(Extract provided)
** Begin **
# Kaylee-GSD/English Mastiff



## Mrs. Ashley (May 4, 2012)

Here are some recent pics of my big goofball Kaylee. She is now 5 months old and 40 lbs. We have made it through her spay, potty training, and we are now in the teething process. It's always fun to find pointy little puppy teeth in my floor.  

My husband calls this her crazy German side. She loves to chew on her feet. Weirdo!










Crazy Ear! (I love this pic!)










Toy Hoarder...she has to have ALL of them at once. She tries to stuff them all in her mouth. 










With her brother Ziggy (6 year old Jack Russell/Chihuahua)










Cooling down in the 100* temps. Don't let the face fool you...she loved it!










EARS!!


----------



## GatorDog (Aug 17, 2011)

OMG those ears!!! She is adorable!


----------



## Kaiser2012 (Mar 12, 2012)

OMG I LOOOOOVE her EARS! holy moly I can't handle the cuteness!


----------



## robfromga (May 10, 2012)

She's a cutie!


----------



## Mrs. Ashley (May 4, 2012)

HAHA! Thanks! Her ears seem to get bigger every day!  

Luckily she still went through all of the ear stages even though she is mixed. I laugh at her goofy ears all the time.


----------



## Bear L (Feb 9, 2012)

Sounds like she has a funny personality.


----------



## lorihd (Nov 30, 2011)

how cute is she! adorable


----------



## PupperLove (Apr 10, 2010)

OMG the EARS! LOL! Shes' a cool looking pup, I love her dark face and sable looking coat.


----------



## spiritsmom (Mar 1, 2003)
** End **
(Provided data)
** Begin **
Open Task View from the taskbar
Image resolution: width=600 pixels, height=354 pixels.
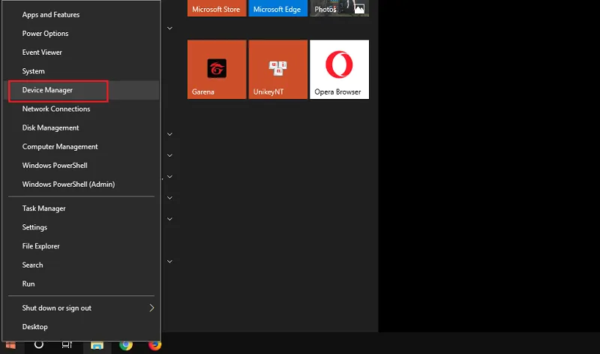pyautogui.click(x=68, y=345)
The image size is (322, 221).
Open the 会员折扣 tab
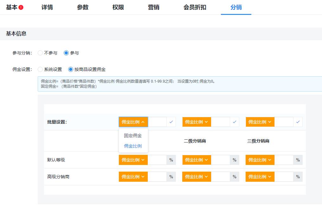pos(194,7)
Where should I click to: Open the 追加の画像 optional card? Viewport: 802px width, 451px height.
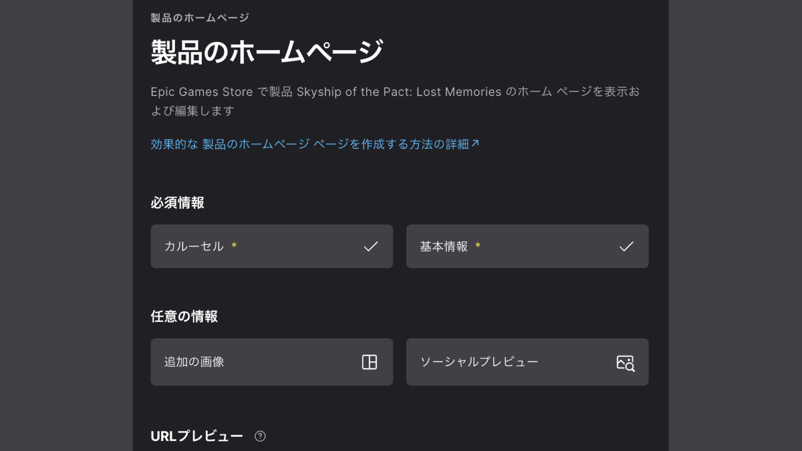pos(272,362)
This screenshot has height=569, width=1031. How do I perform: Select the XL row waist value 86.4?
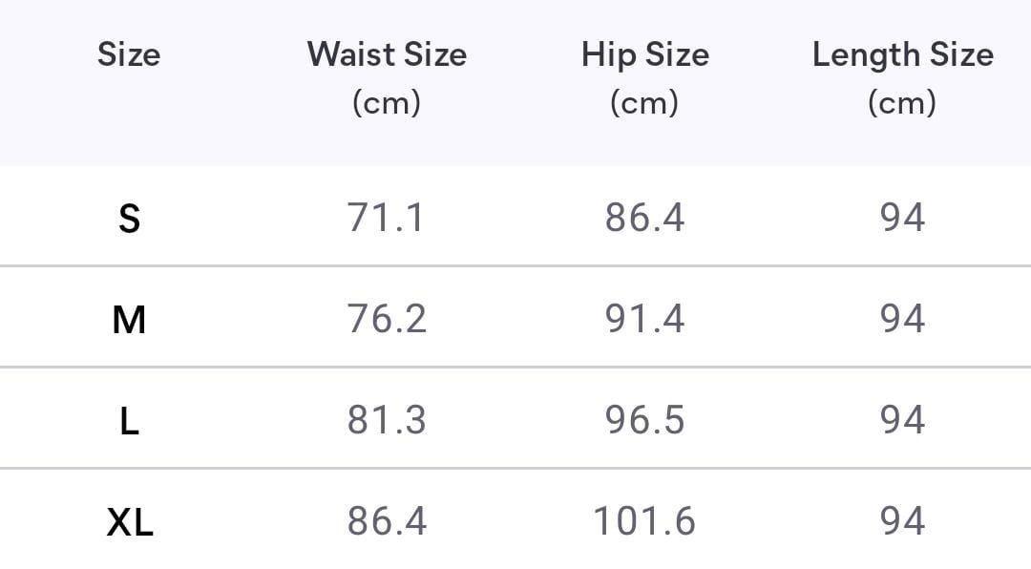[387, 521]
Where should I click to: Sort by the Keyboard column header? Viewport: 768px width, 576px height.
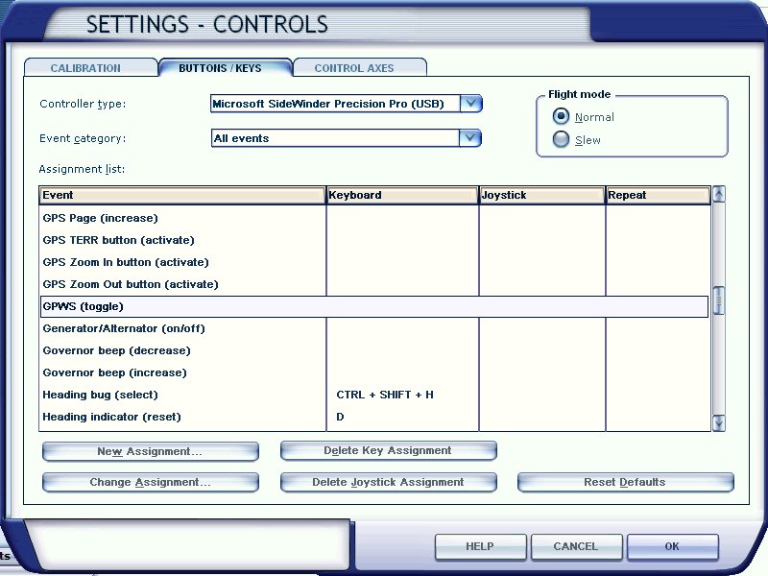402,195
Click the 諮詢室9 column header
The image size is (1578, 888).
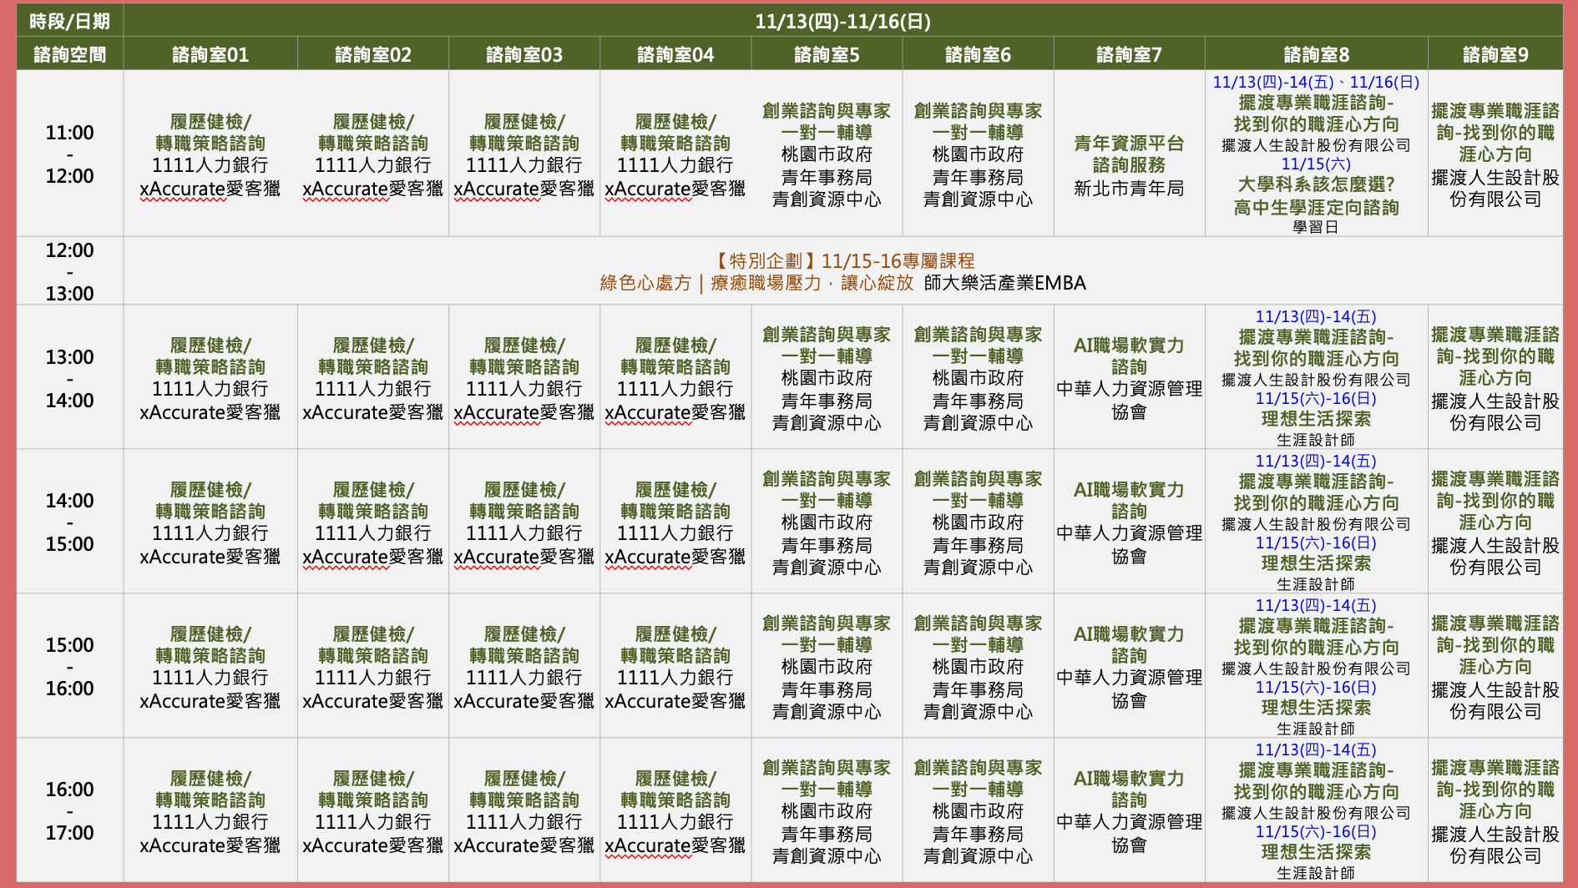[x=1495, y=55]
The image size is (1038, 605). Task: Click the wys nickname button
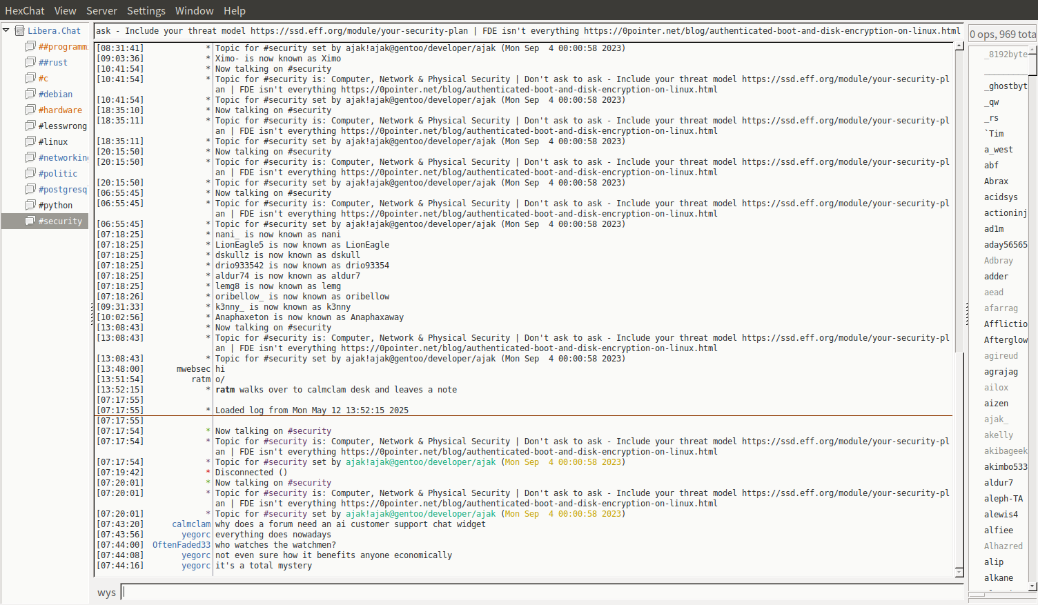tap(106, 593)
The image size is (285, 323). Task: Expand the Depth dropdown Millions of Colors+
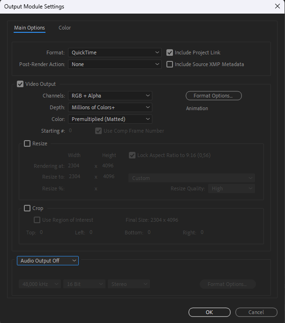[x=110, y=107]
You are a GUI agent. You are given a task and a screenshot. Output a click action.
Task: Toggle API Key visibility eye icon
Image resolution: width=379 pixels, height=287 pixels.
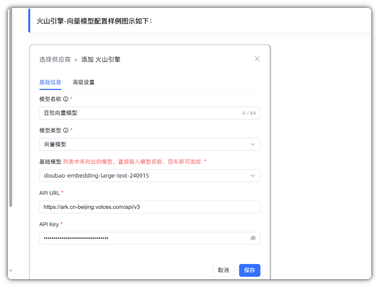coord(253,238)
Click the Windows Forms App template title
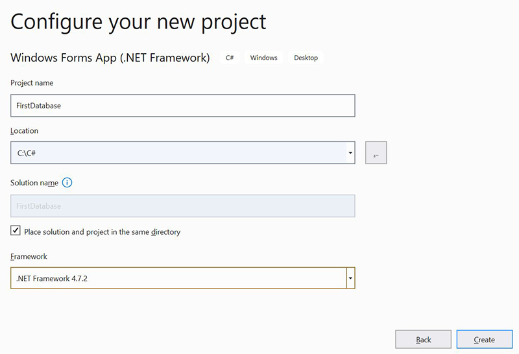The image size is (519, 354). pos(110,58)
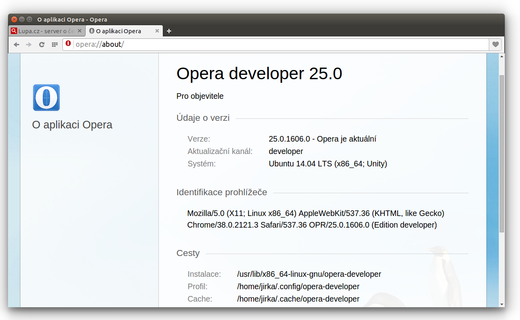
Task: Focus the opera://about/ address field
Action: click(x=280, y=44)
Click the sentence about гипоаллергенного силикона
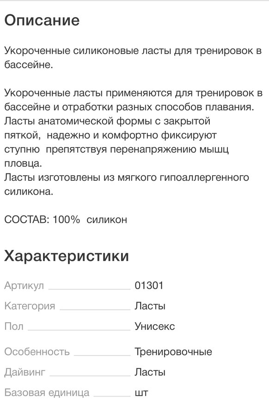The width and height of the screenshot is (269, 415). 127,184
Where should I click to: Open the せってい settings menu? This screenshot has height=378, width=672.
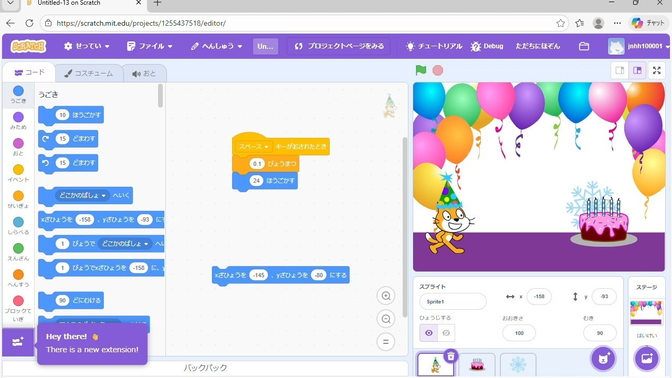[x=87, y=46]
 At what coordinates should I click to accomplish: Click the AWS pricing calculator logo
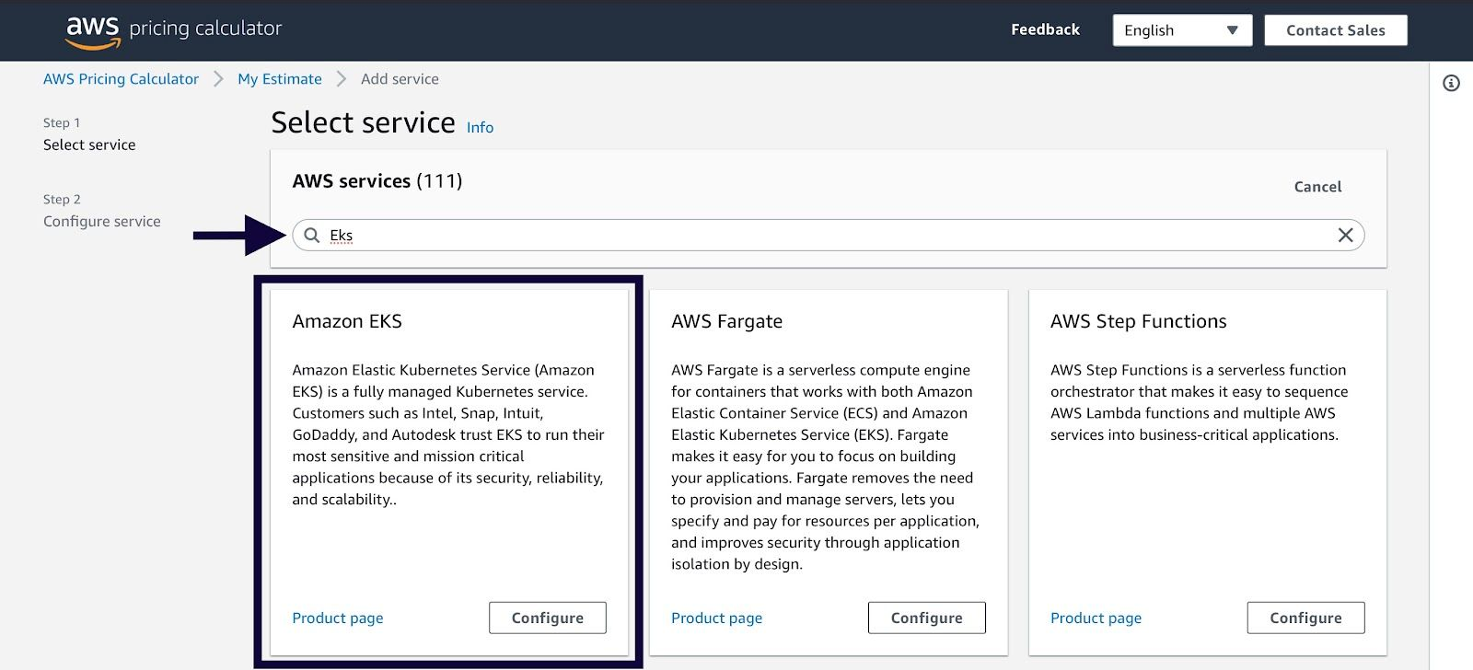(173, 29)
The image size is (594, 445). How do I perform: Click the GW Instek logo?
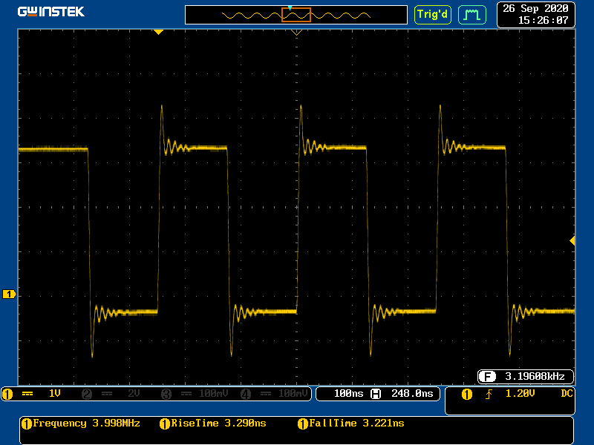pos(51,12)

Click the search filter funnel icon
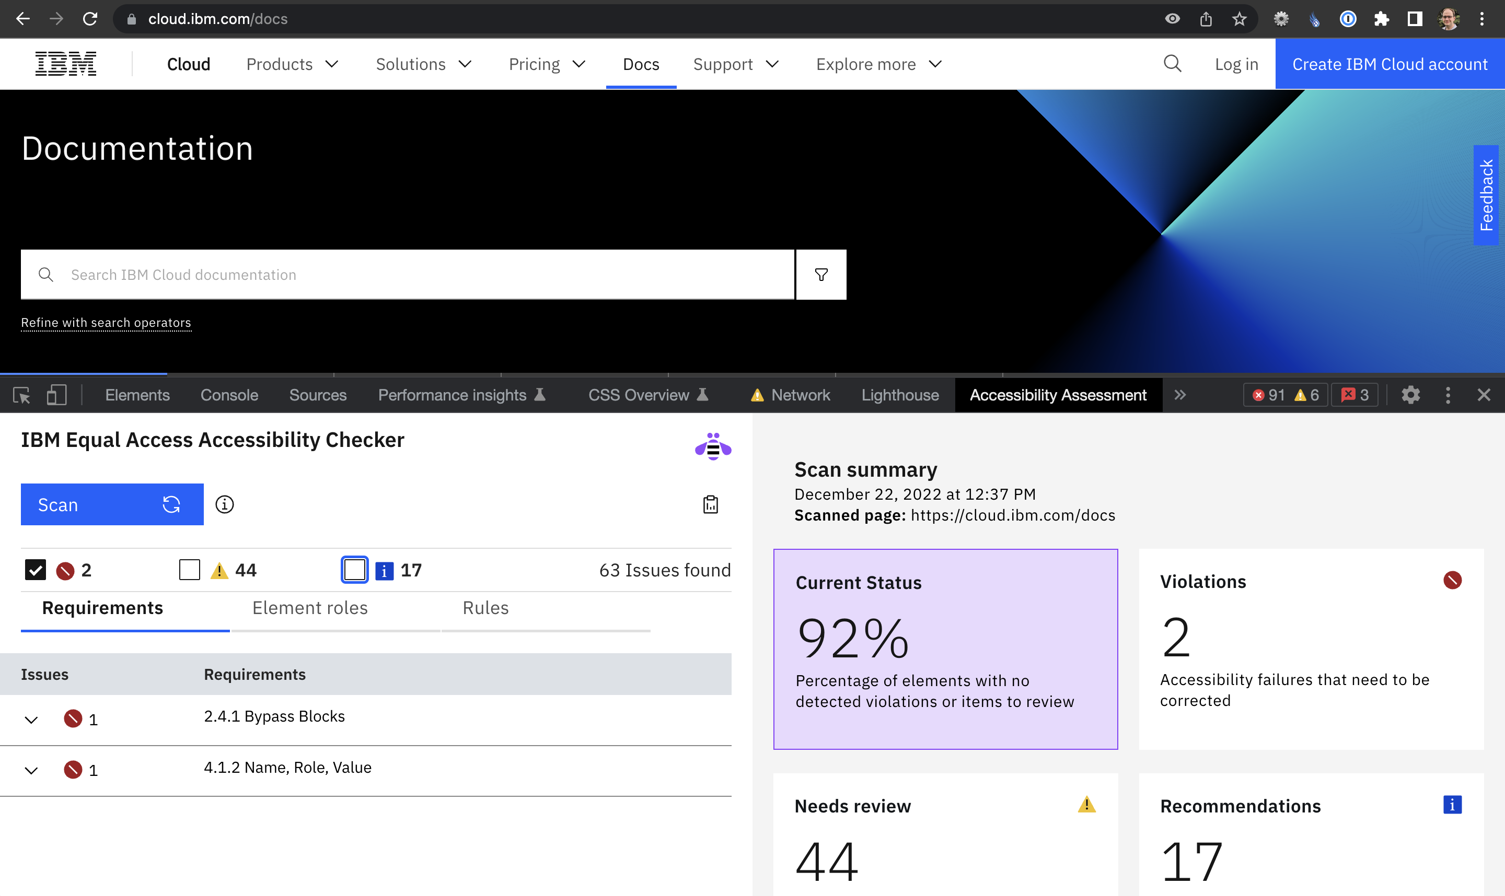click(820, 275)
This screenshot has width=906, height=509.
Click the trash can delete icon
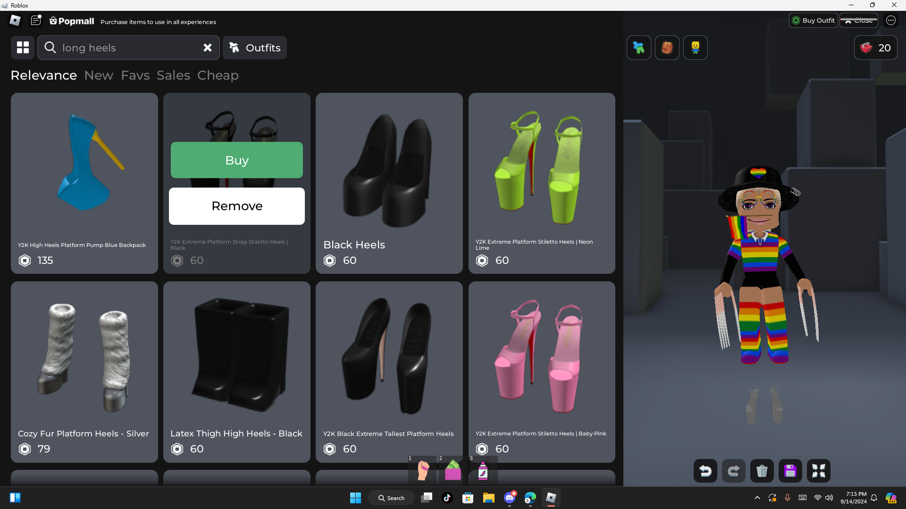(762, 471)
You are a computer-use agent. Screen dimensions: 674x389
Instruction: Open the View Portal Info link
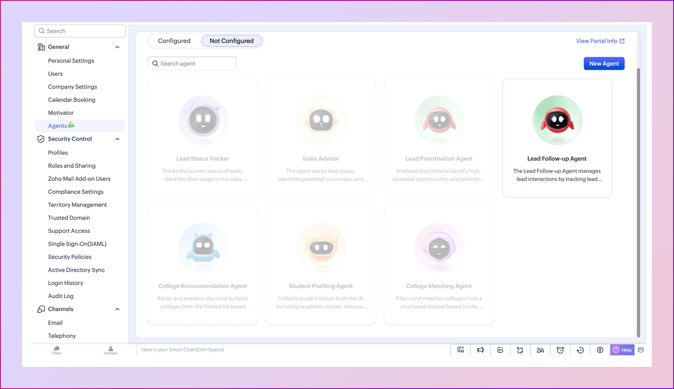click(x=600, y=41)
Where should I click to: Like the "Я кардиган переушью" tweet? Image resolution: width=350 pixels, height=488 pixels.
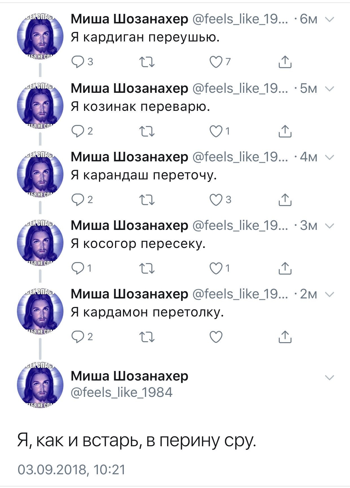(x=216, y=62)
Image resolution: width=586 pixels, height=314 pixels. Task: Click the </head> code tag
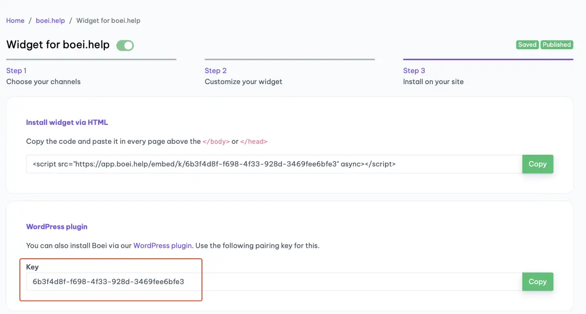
** End **
(Request A) Translate this sentence from the Kaylee thread into Spanish: "She is now 5 months old and 40 lbs."
(Request B) In the Kaylee thread, name every user whose post includes the word "OMG."
(Request C) Please reproduce the Kaylee thread word for word, starting at "## PupperLove (Apr" and ending at "(Mar 1, 2003)".

(Full response A) Ahora tiene 5 meses y pesa 40 libras.

(Full response B) GatorDog, Kaiser2012, PupperLove

(Full response C)
## PupperLove (Apr 10, 2010)

OMG the EARS! LOL! Shes' a cool looking pup, I love her dark face and sable looking coat.


----------



## spiritsmom (Mar 1, 2003)